Bourdieu’s (1990) notions of structure and human action sought to overcome the opposition between objectivism and subjectivism or the individual and society. His theory instead focuses on practice, which he views as being the product of the relationship between agency and structure. Of interest to Bourdieu was the dialectic between social and mental structures and how individuals construct social reality. According to Bourdieu, individuals occupy given positions in social space which orient and guide their social positioning and practices.

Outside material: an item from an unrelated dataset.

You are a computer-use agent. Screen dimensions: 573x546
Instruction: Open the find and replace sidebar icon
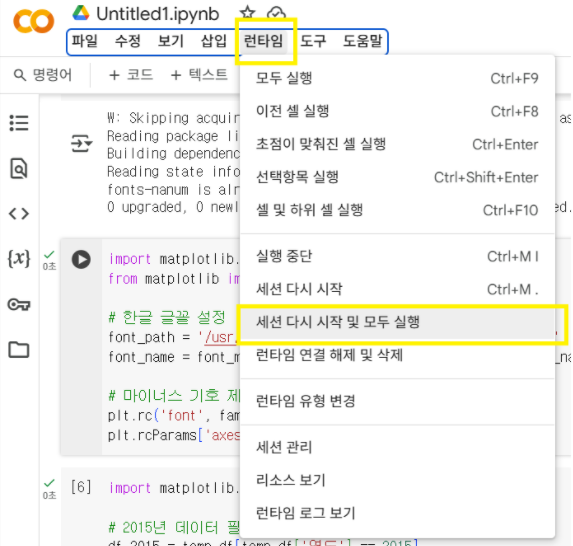(x=19, y=168)
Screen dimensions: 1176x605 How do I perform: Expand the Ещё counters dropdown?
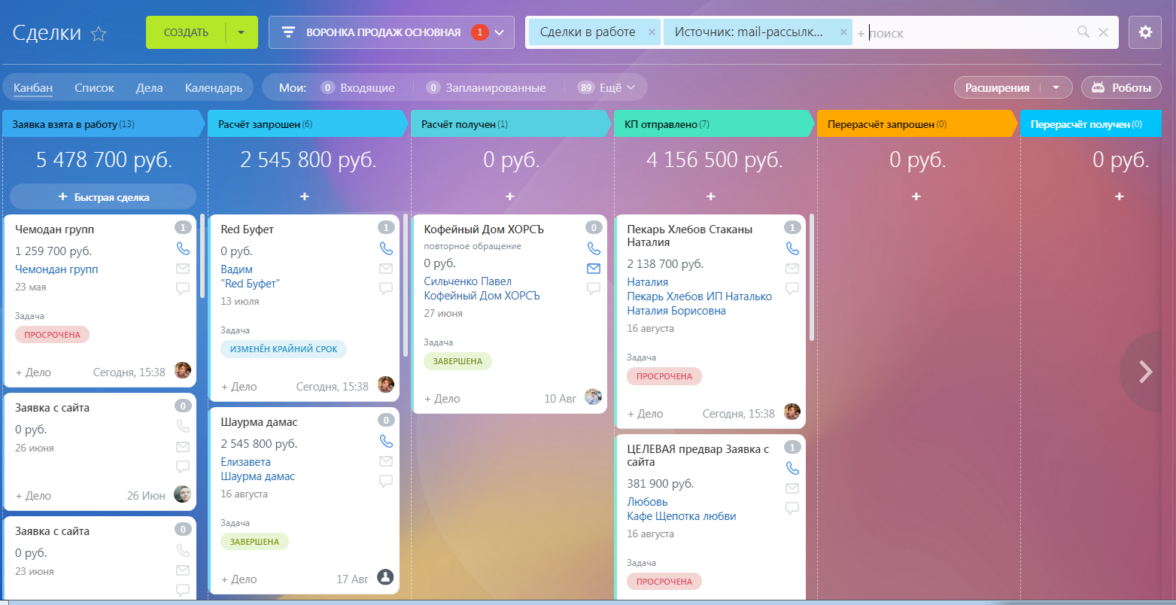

In other words, individuals practically anticipate the social meaning and significance of their chosen practice based on their distribution in social space. His unique sociological perspective draws on structuralist and constructivist, subjective notions and is described as constructivist structuralism, which maintains that individuals construct and adapt social phenomena by means of their thoughts and actions, but these constructions take place within inevitable structures.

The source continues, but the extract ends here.